Picture the scene: there’s a meeting where a mixed bunch of non-product people are discussing a cool new idea. A lot of times these idea meetings can go something like so… ‘users will definitely do this, because they always like that!’ If you’re as lucky as I am, these wild assumptions spark energetic debate, and seem to go around and around in circles for 60–90 mins, with no real definitive outcome agreed that a product team can take away and run with.

Hotjar allows us to deploy a survey in 1 minute, leave up for a couple of hours, and suddenly we have a couple hundred responses that help us shed some light on the item in debate.

A basic poll in Hotjar

No this is not enough to be completely confident in an outcome, and no this is not the best way to research answers to assumptions… but this is minimal effort, very fast, and does shed some data on assumptions that can (and have done for Boiler Room) completely change opinions and help us move towards a better product solution we all agree on, faster.

How’s this been working out so far?

So-so. We get results in hours, we run surveys every couple of weeks. The results do help us make some basic decisions, and help inspire some more detailed research. These have a definite place for us at BR, but we would never rely on only this data.

Should you do these?

It’s fast, it’s cheap, but the quality of results is not super high. You won’t uncover insane insights with this, but you will collect data quickly that can help shape some decisions.

This is the fastest and most low-maintenance thing we have done. 20 mins to install, under a minute to run a survey, a few minutes to analyse results.

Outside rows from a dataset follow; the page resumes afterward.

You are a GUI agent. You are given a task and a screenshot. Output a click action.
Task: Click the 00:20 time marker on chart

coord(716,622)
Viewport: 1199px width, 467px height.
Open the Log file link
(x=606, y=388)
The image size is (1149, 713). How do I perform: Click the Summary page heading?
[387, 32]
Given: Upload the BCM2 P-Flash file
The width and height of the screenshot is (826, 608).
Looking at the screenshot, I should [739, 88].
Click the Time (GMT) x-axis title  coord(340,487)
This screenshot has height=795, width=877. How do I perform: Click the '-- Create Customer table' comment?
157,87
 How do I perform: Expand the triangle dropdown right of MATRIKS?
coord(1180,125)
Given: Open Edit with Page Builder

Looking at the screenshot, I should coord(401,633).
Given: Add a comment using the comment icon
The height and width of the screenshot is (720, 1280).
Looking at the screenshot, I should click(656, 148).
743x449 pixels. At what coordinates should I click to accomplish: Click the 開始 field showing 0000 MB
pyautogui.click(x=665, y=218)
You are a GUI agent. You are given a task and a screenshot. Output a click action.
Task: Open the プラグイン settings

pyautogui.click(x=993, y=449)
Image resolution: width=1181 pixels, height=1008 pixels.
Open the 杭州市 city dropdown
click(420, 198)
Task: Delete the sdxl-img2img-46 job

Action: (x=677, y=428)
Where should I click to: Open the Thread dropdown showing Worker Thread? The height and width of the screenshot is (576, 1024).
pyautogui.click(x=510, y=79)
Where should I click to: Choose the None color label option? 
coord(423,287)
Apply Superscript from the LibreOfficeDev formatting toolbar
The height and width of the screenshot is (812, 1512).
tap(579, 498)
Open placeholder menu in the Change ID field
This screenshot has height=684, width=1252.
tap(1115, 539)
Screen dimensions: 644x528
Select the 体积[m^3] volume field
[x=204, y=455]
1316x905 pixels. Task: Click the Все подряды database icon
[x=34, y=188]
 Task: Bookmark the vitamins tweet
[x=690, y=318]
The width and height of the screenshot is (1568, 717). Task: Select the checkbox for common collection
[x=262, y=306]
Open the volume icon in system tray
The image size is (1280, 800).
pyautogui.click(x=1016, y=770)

Recommended if you have a high traffic website to really quickly get results. If you put up a survey and it takes 12 hours to get results — then I would say it loses a lot of its power.

Foster a community of passionate users

This isn’t so much a research technique, more a tip that has helped us get user insights super-quickly. BR is lucky that our user base is so engaged and passionate about our brand. Started by our social marketing team, we now have the Boiler Room Insiders private Facebook group, made up of >6,000 passionate Boiler Room fans that are willing to give opinions pretty much instantly.

A research-related post in the insiders group

It’s very common for us to put a request out and get a great level of response within minutes. These awesome people give opinions on hot topics, beta test our apps, come in to meet us, and generally help us understand another perspective on everything Boiler Room. We know they skew ‘power users’, but it’s ok as long as we’re are aware of this.

This is obviously only useful in some areas of research, but has notably helped us understand which Smart TV platforms our audience owns, has found dozens of issues with our iOS app, and has given us hours of interesting chats to read between themselves.

Unfortunately this isn’t possible for every type of business, and is only really possible if you have a decent sized group of passionate fans, but if you have the opportunity at all to create and foster a group of passionate users, do it immediately — the value is instant.

Whilst it’s pretty known that passionate users will help out product teams, this has been the first time I’ve witnessed first-hand just how much of a benefit this has been in helping us create better products with fewer issues.

How’s this been working out so far?

Regarding investment… this is ongoing — with our community manager giving incentives and merch every once in a while, and slowly building out the group. Whatever the total investment as been so far, the return is >10x

Should you do these?

If you can, do it. Whether a Slack channel, Facebook group, whatever… if you can get a group of people willing to chat about your product all day long, then go for it!

This is just the start

This is a snapshot of a few ways we are changing our working to stay user-focussed in a company that did not originate that way.

I am well aware that this is not a perfect user-centred set of tools, but this has helped us immensely to keep the product centred around what users actually want.

Hopefully you can employ some of these tactics — I’d love to know if it helps your product process, and if so, how?